* _EXTRACTED MATERIAL_:
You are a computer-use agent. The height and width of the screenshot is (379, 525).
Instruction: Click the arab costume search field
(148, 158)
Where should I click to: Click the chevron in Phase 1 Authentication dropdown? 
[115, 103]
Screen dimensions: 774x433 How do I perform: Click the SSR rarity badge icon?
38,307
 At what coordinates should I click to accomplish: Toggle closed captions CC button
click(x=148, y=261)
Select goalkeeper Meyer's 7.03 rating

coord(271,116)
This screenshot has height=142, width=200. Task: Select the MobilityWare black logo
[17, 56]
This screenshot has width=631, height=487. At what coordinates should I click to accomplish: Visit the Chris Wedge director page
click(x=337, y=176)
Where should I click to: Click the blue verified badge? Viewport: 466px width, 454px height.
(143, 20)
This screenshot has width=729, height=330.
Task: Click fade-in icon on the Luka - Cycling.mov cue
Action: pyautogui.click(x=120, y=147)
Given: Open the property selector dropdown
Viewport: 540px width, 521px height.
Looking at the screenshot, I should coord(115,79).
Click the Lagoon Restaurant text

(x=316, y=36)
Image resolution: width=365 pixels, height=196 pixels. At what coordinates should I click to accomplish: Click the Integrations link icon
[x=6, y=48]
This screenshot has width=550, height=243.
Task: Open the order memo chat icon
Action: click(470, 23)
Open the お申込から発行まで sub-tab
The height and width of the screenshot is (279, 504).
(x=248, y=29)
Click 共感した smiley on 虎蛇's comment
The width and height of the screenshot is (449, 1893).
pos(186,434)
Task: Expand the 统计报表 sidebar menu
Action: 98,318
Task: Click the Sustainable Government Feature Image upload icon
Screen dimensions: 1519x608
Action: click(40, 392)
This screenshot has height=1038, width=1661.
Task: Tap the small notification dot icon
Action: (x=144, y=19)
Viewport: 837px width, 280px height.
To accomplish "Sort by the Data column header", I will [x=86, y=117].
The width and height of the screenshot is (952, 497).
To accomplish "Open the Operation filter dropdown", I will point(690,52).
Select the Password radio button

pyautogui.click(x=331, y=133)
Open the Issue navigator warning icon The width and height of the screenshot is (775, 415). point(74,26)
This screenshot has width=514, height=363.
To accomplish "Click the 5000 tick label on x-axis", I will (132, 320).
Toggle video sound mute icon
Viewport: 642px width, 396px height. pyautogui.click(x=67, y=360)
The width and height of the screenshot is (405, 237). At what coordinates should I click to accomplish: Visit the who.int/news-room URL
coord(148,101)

* _TASK_: All lines from the one that contains "Select the Password radio button" to the last line above must be given again exactly, with both included and nothing added.

* _WRITTEN SOLUTION_:
Select the Password radio button

pyautogui.click(x=331, y=133)
Open the Issue navigator warning icon The width and height of the screenshot is (775, 415). point(74,26)
This screenshot has width=514, height=363.
To accomplish "Click the 5000 tick label on x-axis", I will (132, 320).
Toggle video sound mute icon
Viewport: 642px width, 396px height. pyautogui.click(x=67, y=360)
The width and height of the screenshot is (405, 237). At what coordinates should I click to accomplish: Visit the who.int/news-room URL
coord(148,101)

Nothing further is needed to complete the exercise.